Walking past me, he smiled, and I inexplicably flinched. Then, as he disappeared down the passageway, he looked back at me, seemingly tickled by my reaction. Having carried so much dread in my expectations, it was almost a relief to be disarmed by the pilot’s whimsy. He was not at all what I had expected. Not even close.
“So that’s our bad guy?” Bix quipped skeptically.
“We don’t kno
w what he is yet,” I replied. “But one way or another, I’m going to find out.”
CHAPTER 11
JD
THE OFFICERS’ MESS ON GALLIPOLI WAS AT least three times the size of the one on the California. Like Alliance regiments aligned in tight formation, at least sixty dining tables sat empty in perfectly even rows. Similar to the one on the California, a long observation window traversed the length of the room, with an unfettered view of gleaming stars and distant worlds. The slightest sound, even the squeaking of my boot against the leg of my chair, seemed to echo from every wall. The room made me feel small.

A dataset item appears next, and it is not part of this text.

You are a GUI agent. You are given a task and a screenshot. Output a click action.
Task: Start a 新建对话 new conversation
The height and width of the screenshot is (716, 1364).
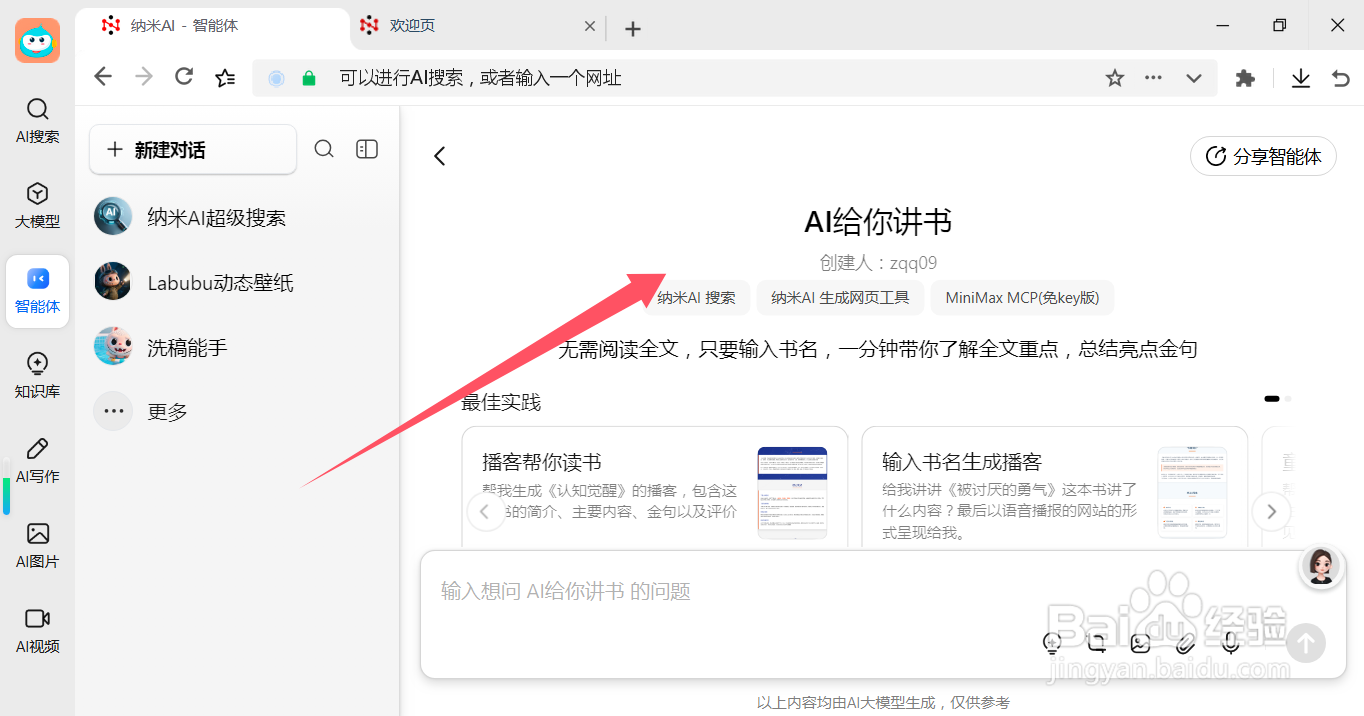(192, 148)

I’m sure that’s exactly what my father wanted.
He was ten minutes late. Undoubtedly, that was intentional too. He wanted me to sit there alone, agonizing over my fate. By the time he arrived, I’d be so anxious and inside my head that there’d be no arguing. He’d dole out my punishment, and I’d take my licks without protest or complaint.
Finally, a door slid open at the far end of the mess, and there he stood. He took a moment to regard me with some rehearsed disappointment before marching toward where I was seated. When he sat opposite me, he didn’t offer the slightest acknowledgment. Not a smile. Not a nod. Nothing. Instead he slapped a rigid file folder down on the table and slowly leafed through its contents. All my disciplinary reports, including Gentry’s latest.
Paper. A nice touch. It added to the ceremony of my punishment ritual. I watched as he licked his fingers and turned each page slowly, his head down, shaking ever so slightly in frustration. I focused on the deep graying at his temples.
Eventually he looked up and leaned forward. It was hard to escape the metaphor of the wide shadow his broad shoulders cast over me. “I’m finding it difficult not to be insulted.”
“Insulted? Insulted by what?”
“That you can sit there across from me, look me in the eyes, and honestly believe I don’t know exactly what you’re up to.”
“Dad, I . . .”
The creases in my father’s forehead scrunched more tightly together. “Are you having trouble seeing my uniform from where you’re sitting, Cadet Marshall?”